Soudan du Sud : les auteurs de violences sexuelles devront rendre des comptes, selon une représentante de l'ONU

8 août 2016

La Représentante spéciale du Secrétaire général des Nations Unies chargée de la question des violences sexuelles dans les conflits, Zainab Hawa Bangura, a déclaré lundi qu'il était très important pour le gouvernement sud-soudanais de prendre toutes les mesures nécessaires afin de mettre un terme aux viols et violences contre les femmes et les filles au Soudan du Sud.

Dans un entretien accordé à la Radio Miraya des Nations Unies, Mme Bangura, s'est dit « très en colère et très déçue » que ces crimes continuent d'être commis malgré plusieurs réunions avec le Président Salva Kiir et le Premier vice-président Riek Machar et les communiqués signés en 2014 par les deux dirigeants s'engageant à mettre fin et prévenir ces agressions sexuelles.

« Je suis une femme africaine et j'ai vu comment ces femmes ont souffert.
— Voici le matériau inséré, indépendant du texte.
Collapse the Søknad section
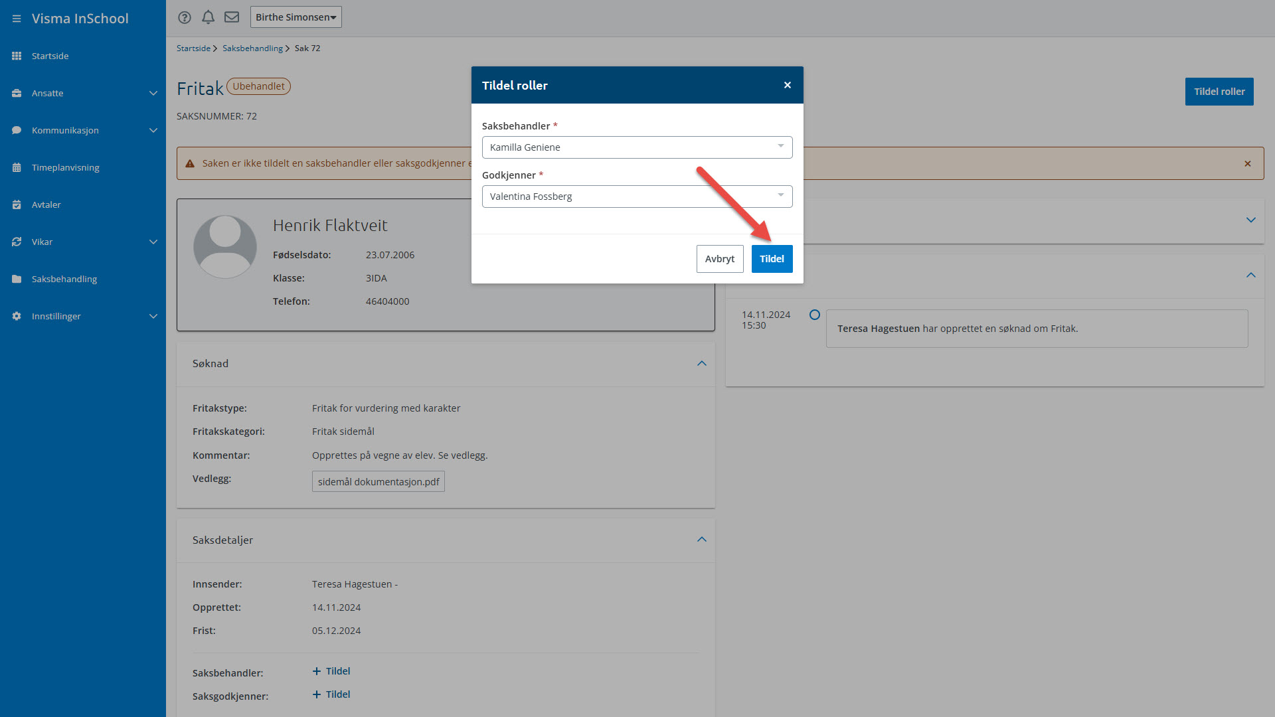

Elles ont souffert pendant de longues années de guerre civile. Elles ont ensuite pu se réjouir pour la première fois de leur vie après que leur pays a obtenu son indépendance, pour finalement voir leurs espoirs et attentes brisés » lorsque le pays a replongé dans la guerre, a déclaré la Représentante spéciale.

Mme Bangura s'est dit particulièrement irritée par les nouvelles allégations apparues à la suite des derniers affrontements entre les rivaux, MM. Kiir et Machar, et leurs factions respectives.

Selon elle, « toutes les mesures doivent être prises par le gouvernement pour mettre un terme à cela. La première obligation pour tout gouvernement est de protéger ses propres citoyens; les enfants ne peuvent pas aller à l'école; les gens ne peuvent pas aller travailler; les femmes ne peuvent pas obtenir de l'eau - ils ne peuvent rien faire sans la paix ».

« Il s'agit de leur peuple. Si vous ne protégez pas votre propre peuple, vous invitez de ce fait la communauté internationale à venir offrir une protection à vos propres citoyens », a-t-elle continué, soulignant que l'ONU fera tout son possible pour veiller à ce que les victimes de viols reçoivent des soins, une assistance et un soutien adéquats et pour mettre en place un mécanisme pertinent.

« Mais pour moi, une chose pour laquelle je vais me battre jusqu'à ce que je quitte l'ONU, est de faire en sorte que toutes les personnes qui commettent ces crimes au Soudan du Sud rendent des comptes », a dit Mme Bangura. « Ceux qui pensent qu'ils vont pouvoir s'en tirer à bon compte doivent plaisanter car nous les poursuivrons. Peu importe qui ils sont et où ils sont. Nous les poursuivrons et les tiendrons responsables de ces crimes ».

Selon le Haut-Commissaire des Nations Unies aux droits de l'homme, Zeid Ra'ad Al Hussein, une enquête préliminaire de l'ONU sur les récents combats et ses conséquences ont révélé que les forces de sécurité gouvernementales ont perpétré meurtres, viols, pillage et destruction de propriétés. Au moins 217 cas de violence sexuelle ont été recensés dans la capitale, Juba, entre les 8 et 25 juillet.